The Tangential Chaos of A Child Of God

Sex and War and other light topics...

2000-04-25 - 14:08:26


Why is it so important to have sex?

I think I'm the only person left in this world who believes... REALLY BELIEVES... that sex belongs IN marriage only. That there is no place for sex outside of marrage.

I would really like to hear from some of you... let me know if there is anyone else out there who believes in true monogomy.

You know, the meaning of the word monogomy is ONE PARTNER. Not the common meaning now, of one partner at a time. True monogamy is having one sexual partner in life. Just one. Your life mate. Husband/Wife. Not the flavor of the week

*sighs* So, how important is a like-minded view, to me? How important is it that my next boyfriend/husband have the same opinions? Or at least similar?

*smiles softly*

Is it wrong to want morals? Is it wrong to demand high standards? To want a man who *shocked gasp* might possibly be a virgin?

Are there any men out there who are virgins anymore? Men of comperable age to me, 26 or older...

*sighs*

I want a man 6'2", aproximately 240 lbs or more. preferably more. Broad shoulders, thick chest, long legs, kind eyes, soft-spoken voice, gentle disposition. He must be of similar religious opinion. He must have no more than two previous lovers.

But, what does it matter? There isn't a man out there who fits that. There isn't one.

The men in this world (generally speaking) care about sex and getting their way. That's all. They do their work, they fuck their bitches and they stomp all over the hearts and souls of those who were stupid enough to care.

*rolls her eyes* Okay, so maybe I'm a little bitter today. I was having a conversation with a trusted and heavily rellied upon friend. I trust him and enjoy his company online. He's one of the few males I've ever met who doesn't have sex on the brain. Who doesn't talk about how much he wants it and the like.

*sighs*

Over the past few weeks, he and I have been talking a lot more lately. Pretty much every day, one on one conversation, all out, mind to mind. And the bells and whistles and alarms are clanging and screaming at me at such a volume I'm sure you can hear it in Florida.

I like him. I think he's cool. BUT, I don't want to be in a romantic relationship with him. Partially because he lives two thousand miles away. Partially because he has a different mentality than I. Partially because he's just not everything on my list. *smiles softly*

But I feel that slide going on... that pull... I can feel myself saying, in that small, internal voice...

But he's intelligent.

And kind

And your mother likes him

And you could do a hell of a lot worse.

And he's attractive

And he's strong enough to protect you

And he's tall

And he finds something of value in you, enough that he continues to speak with you day after day.

And his sense of humor is so complete and well-rounded.

But, then reality rears it's hoary head... He's two thousand miles away.
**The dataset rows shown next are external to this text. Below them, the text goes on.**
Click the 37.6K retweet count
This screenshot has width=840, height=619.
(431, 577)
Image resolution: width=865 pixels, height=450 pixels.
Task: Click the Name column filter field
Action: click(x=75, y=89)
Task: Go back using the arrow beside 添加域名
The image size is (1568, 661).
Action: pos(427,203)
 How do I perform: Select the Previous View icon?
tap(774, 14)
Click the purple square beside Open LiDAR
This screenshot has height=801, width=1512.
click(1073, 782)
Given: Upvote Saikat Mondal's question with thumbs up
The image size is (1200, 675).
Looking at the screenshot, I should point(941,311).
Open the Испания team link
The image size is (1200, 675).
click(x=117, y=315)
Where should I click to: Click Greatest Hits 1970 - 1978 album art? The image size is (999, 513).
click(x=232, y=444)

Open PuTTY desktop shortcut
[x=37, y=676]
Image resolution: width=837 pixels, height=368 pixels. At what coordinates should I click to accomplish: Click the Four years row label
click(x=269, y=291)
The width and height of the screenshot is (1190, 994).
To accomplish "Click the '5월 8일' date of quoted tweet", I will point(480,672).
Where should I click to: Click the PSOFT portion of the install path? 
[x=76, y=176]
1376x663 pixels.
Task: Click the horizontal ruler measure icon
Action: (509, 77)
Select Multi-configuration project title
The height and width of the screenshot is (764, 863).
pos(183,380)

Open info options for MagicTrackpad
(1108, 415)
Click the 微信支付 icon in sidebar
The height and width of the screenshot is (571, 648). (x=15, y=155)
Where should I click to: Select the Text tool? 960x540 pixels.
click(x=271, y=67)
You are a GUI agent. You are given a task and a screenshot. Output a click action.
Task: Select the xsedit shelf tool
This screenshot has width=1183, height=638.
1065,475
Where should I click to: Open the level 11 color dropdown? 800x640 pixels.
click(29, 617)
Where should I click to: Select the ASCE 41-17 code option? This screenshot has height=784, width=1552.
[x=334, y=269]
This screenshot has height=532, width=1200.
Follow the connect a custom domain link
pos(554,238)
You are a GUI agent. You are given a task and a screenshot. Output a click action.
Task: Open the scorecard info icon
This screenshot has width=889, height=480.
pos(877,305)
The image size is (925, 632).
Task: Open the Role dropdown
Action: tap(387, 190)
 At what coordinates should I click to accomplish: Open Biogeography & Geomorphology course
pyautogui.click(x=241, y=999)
He's Southern. He's male. I'm way too jaded and bitter to damage him the way I would. *smiles sadly* God it hurts so bad to know that there's such a wonderful man out there, who is so very intelligent and soft spoken and kind while being human. And he's tall. And he's physically perfect.

But I'd kill him. I'd break him in half.

I'd fuck him over. Because what I WANT is the acceptance, the love and tenderness, the gentle touch the holding the kind compassion... but I don't love him. Not in a life-mate/Husband type way. I've been friends with him for nearly three years. I'm deeply honored to know that he consideres me a friend.

But I'm deadly with relationships. I was ripped to shreds in my marriage.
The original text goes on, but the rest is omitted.